The reality is that there’s no rush!
So what if you’re the only single one out of your friends? When it comes to dating, then go at your own pace.
If you need a time out, then have one. Who knows what fate has in store for you – that hot person may be just around the corner.
Frequently Asked Questions
Still, want to know more? Your wish is my command. Scroll down for the short and snappy answers to those most asked questions!
What is dating about?
Dating’s main purpose is getting to know a person enough to suss out if they’re relationship material.
There’s a world of potential matches out there, so the best way to figure out what it’s all about is by joining in the dating game.
So why do people date? It’s simply because they can find someone to share their life with!
Dating is all about getting to know someone and working out if they want to date this person further or move onto someone else.
How do people look for a date? Well, first off, you need to find someone to date whether this is through modern methods such as dating apps or through more old-school methods, such as meeting someone out-and-about and asking them out.
Now all you need to do is arrange a time, a place and decide what to wear.
As for the date itself – it’s best not to overthink it and just go with the flow.
How many dates before I ask them out?
When it comes to the transition from dating to a relationship, there are no set of rules.
What may be right for others won’t necessarily be right for you – it’s best to go at your own pace, communicate with your date, then progress at a speed that suits both of you.
Where should I go on a first date? Keep it simple.
Grab a coffee or take a walk through the park. Pick somewhere that allows for conversation and doesn’t feel on the overwhelming side.
That expensive restaurant might sound impressive, but if you’re going to feel uncomfortable there, then don’t put yourself through the drama.
Regardless of your age and sex, if you’re single and looking to mingle, then dating serves a purpose.
Adults just want to find happiness, don’t they?!

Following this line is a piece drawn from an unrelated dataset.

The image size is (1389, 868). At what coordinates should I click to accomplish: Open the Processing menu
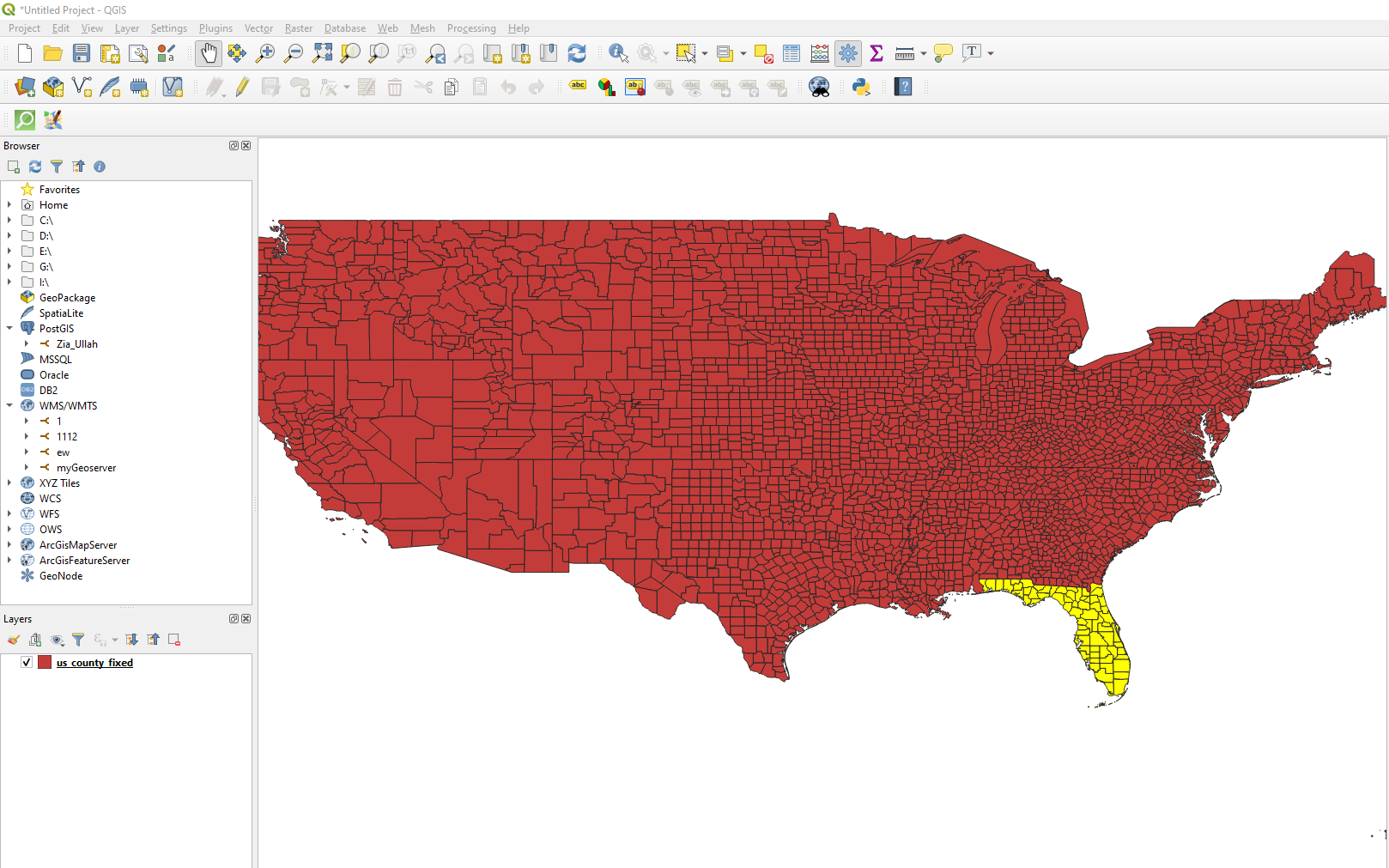[x=471, y=28]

And even though it’s quite possible to be happily single, the end goal for most people is to find someone they feel complete with.
Dating days can bring with them many challenges that can make you cry, shout, and just generally feel like giving up, but they can also bring with them the chance to meet that special someone.
With great dates and the not so great dates comes opportunity.
So, when the going gets tough, it’s important to remember that plenty of others feel like this too.
Dating does serve a purpose. You just need to keep on persevering, and who knows, your next date might just the one that leads to lurve!